En un siglo y un año desconocido, puede que en la décimo cuarta centuria, se presentó en Alagón un mercader con un voluminoso cargamento de salmón. Por aquel entonces era un alimento muy preciado, más en estas tierras del interior. Los desdichados alagoneses veían continuamente pasar estas mercancías desde el norte a Zaragoza y nunca podían probar bocado de tan exquisitos manjares, pues siempre era vendido todo el género en la capital del Ebro.
Los infelices alagoneses quisieron degustar por primera vez aquel pescado y se decidieron a comprarle a aquel marchante todo el suministro que llevaba en su carro.

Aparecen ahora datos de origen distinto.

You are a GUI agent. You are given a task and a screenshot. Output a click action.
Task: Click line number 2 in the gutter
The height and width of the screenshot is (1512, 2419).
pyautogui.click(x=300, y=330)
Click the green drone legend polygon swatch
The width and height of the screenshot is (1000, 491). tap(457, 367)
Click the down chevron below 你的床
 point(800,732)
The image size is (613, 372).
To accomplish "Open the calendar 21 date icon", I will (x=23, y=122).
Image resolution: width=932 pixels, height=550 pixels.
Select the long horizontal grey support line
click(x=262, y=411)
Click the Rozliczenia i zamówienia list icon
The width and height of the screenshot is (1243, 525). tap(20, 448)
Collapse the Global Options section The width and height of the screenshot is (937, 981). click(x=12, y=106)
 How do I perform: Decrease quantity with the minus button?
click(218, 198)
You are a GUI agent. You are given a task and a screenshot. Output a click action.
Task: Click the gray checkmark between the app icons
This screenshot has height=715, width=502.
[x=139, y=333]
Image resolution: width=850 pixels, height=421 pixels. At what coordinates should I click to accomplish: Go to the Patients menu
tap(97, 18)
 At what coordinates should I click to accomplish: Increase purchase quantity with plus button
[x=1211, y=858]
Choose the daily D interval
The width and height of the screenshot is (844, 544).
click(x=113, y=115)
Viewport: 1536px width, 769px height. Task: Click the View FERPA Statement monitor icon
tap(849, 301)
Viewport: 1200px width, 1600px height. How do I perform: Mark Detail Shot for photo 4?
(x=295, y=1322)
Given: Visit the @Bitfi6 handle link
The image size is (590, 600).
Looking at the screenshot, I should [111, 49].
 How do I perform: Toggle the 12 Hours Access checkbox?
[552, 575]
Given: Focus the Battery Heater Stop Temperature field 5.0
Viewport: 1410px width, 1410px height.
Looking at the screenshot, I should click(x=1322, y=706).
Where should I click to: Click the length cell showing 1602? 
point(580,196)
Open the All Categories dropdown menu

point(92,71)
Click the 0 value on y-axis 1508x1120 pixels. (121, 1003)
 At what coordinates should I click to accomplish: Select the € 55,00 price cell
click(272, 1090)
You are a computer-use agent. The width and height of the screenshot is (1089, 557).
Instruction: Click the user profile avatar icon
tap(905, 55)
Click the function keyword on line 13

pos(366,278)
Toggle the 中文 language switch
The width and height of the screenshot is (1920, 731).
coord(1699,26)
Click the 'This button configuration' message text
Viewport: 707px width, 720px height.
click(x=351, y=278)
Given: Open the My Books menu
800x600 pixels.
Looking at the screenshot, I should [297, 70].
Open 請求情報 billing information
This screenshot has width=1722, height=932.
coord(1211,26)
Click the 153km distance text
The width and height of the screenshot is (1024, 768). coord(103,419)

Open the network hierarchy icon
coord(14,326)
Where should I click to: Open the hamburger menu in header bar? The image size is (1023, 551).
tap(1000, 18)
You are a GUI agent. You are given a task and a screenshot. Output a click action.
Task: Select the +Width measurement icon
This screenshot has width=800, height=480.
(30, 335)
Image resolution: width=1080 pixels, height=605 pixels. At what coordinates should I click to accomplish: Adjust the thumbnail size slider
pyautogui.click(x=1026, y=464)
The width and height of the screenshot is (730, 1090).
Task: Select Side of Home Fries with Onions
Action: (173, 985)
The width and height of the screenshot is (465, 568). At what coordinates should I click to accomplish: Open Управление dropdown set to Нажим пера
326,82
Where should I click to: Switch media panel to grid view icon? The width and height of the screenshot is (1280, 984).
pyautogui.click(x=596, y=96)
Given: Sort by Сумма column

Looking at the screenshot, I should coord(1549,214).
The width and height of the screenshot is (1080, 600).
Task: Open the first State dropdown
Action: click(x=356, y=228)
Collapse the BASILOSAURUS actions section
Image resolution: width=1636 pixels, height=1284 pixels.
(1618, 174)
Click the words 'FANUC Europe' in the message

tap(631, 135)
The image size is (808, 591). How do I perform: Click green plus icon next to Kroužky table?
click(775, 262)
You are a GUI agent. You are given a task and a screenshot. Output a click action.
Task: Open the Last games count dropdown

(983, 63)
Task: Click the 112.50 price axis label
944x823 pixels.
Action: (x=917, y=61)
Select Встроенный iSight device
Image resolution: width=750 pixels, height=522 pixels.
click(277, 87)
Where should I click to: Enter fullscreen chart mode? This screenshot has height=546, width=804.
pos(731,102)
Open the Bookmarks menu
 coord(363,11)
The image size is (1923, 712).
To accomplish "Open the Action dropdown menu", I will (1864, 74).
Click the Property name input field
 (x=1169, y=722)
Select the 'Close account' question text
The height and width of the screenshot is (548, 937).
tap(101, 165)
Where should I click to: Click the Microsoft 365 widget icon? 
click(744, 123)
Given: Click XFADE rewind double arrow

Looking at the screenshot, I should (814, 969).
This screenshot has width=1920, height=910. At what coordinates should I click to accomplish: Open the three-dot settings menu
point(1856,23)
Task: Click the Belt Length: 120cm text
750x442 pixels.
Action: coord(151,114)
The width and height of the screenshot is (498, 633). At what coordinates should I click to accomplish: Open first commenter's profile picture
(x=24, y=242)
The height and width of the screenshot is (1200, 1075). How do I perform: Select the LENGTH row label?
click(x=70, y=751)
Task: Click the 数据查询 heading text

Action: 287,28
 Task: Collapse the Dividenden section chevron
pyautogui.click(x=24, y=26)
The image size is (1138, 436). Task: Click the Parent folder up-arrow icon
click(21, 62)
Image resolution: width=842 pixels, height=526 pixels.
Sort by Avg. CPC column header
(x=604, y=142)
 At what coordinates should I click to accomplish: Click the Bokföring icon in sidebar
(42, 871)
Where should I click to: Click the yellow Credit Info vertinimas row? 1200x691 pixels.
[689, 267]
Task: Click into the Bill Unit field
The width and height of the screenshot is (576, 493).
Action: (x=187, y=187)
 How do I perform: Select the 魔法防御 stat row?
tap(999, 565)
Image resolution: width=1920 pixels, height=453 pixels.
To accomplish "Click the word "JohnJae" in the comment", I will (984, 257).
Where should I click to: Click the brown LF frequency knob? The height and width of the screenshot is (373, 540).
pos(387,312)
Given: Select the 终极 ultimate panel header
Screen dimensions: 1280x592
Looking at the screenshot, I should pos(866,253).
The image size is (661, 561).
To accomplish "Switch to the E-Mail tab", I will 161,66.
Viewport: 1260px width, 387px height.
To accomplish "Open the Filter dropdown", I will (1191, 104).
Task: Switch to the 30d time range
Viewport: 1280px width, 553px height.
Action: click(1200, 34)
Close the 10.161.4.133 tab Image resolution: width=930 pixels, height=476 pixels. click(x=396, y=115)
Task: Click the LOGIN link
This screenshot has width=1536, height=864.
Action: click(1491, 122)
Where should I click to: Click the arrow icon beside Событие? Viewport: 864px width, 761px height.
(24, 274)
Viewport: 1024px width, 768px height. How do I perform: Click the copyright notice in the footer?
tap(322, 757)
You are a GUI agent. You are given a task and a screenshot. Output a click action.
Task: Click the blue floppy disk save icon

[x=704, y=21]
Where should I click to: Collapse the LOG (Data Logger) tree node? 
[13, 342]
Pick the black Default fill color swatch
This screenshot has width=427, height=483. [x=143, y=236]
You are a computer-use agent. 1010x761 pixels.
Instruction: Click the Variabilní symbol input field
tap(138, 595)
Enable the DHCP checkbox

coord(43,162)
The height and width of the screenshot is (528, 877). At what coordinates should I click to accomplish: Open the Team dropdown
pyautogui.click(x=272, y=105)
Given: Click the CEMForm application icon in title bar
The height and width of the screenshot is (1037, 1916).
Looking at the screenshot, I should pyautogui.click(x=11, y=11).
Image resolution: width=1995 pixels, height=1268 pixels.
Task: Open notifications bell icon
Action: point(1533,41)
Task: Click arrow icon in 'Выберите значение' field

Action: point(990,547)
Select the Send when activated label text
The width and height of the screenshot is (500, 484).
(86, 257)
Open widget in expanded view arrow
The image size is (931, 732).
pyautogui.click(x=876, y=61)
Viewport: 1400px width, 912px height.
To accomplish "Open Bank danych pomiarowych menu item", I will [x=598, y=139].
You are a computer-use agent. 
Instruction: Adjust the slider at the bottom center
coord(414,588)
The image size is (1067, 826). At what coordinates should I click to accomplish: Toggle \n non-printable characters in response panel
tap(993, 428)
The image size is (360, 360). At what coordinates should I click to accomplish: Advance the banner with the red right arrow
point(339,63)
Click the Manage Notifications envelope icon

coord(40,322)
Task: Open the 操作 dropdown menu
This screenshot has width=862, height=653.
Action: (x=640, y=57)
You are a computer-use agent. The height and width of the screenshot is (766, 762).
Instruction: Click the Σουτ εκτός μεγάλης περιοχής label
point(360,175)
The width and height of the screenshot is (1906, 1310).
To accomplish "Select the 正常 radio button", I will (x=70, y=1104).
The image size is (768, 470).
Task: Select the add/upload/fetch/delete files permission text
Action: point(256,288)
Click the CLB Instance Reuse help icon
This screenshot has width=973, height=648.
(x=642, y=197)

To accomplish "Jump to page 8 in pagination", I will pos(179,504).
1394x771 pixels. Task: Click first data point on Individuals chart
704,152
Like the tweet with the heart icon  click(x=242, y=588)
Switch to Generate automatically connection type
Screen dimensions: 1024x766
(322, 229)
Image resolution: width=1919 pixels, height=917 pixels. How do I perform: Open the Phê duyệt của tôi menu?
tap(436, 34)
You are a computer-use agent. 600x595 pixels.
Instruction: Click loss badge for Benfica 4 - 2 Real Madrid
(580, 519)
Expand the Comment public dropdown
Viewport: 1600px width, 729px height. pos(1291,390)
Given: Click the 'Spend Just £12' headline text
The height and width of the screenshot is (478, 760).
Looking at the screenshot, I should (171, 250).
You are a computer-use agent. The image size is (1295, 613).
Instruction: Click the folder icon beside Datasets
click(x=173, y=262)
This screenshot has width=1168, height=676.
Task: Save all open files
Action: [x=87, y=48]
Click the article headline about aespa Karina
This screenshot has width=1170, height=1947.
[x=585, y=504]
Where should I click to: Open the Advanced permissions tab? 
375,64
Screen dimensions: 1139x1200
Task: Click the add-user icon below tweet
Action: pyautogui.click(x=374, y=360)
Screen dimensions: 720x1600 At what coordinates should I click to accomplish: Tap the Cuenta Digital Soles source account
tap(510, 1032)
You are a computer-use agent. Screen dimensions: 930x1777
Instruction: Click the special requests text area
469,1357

Sin embargo, el comerciante no accedió a venderles ni un sólo ejemplar, pues transportaba un encargo y el mayor destinatario era ni más ni menos que el palacio real.
Los alagoneses reaccionaron incautando por las armas gran parte de la mercancía pero, fueron tan honestos que se comprometieron a pagar lo robado al regreso del mercader y al precio estipulado en un documento notarial que tasara el valor de lo usurpado.
La venganza del mercante no tardaría en llegar. Consiguió vender en Zaragoza el poco pescado que habían dejado y que un notario declarara que había vendido cada onza de salmón a un precio de una onza de oro. Quién sabe qué relación, trato o favor tuvo con aquel notario para que testimoniara tan alto precio.
Cuando volvió a Alagón acreditado por el documento notarial, la cantidad exigida era tan alta que ni siquiera el concejo podía pagarla. Entonces el traficante acudió a la justicia, que dictaminó a su favor, condenando a las familias que participaron en el atraco a pagar un impuesto anual hasta que la deuda fuera saldada.
Cuentan que la cantidad exigida era tan desorbitada, que este impuesto se pagó hasta tiempos de la II República. ¡Tan caros salmones!